Look below for the line containing "This screenshot has height=669, width=1094."; from there, print each line exactly up to and including the line containing "Click code line number 1", and stop.

*** Exercise materials ***

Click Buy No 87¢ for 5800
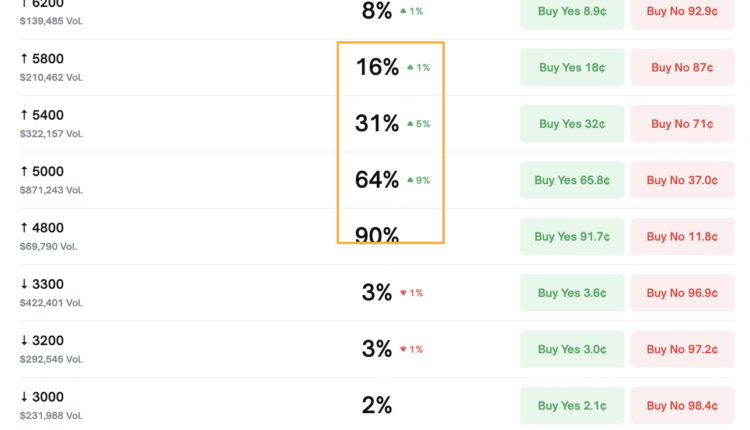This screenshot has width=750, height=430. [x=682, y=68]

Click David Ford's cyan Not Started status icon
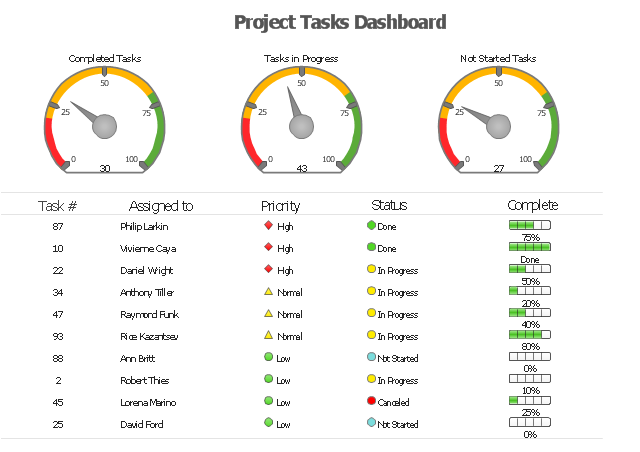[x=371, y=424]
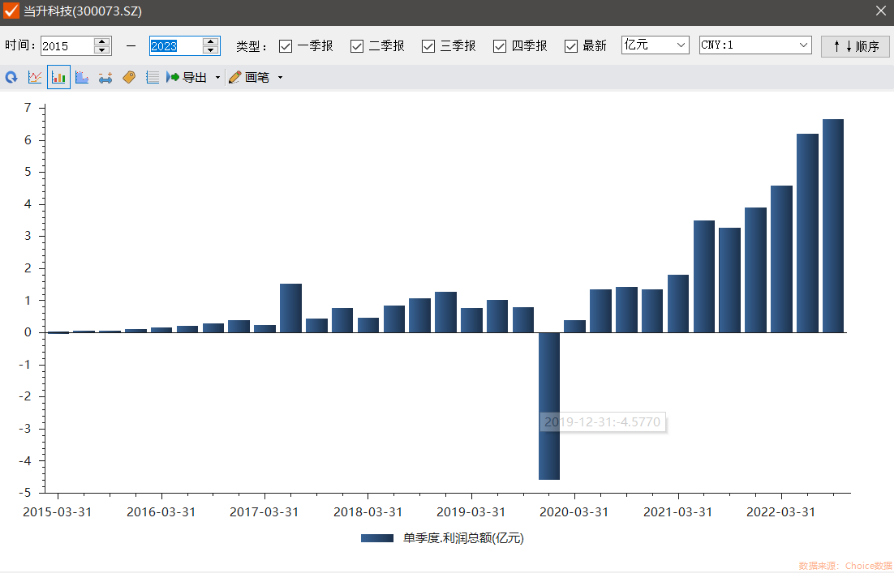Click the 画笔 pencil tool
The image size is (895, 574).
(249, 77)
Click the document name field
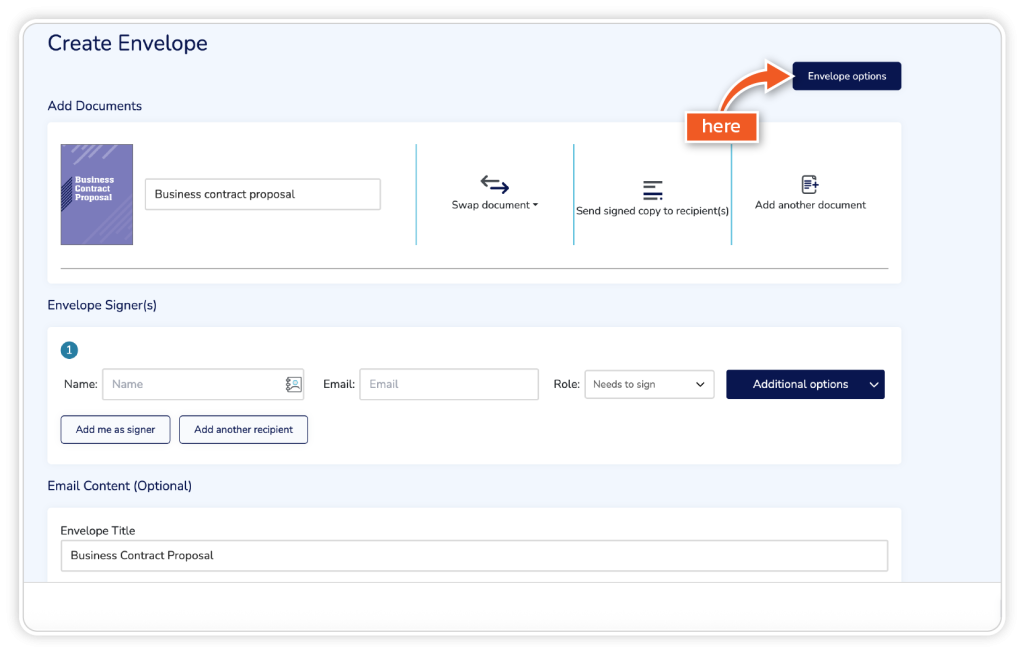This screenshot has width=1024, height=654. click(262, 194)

*** End of Exercise materials ***
*** Exercise materials ***

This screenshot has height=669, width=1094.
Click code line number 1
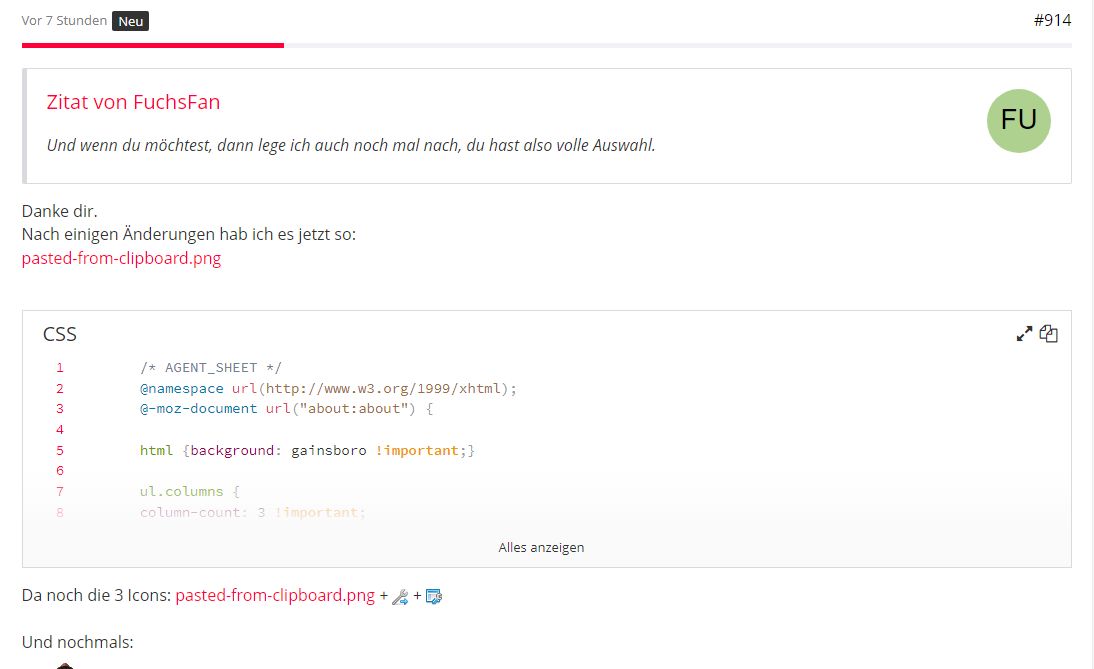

*** End of Exercise materials ***

* [Result below]:
This screenshot has height=669, width=1094.
Click code line number 1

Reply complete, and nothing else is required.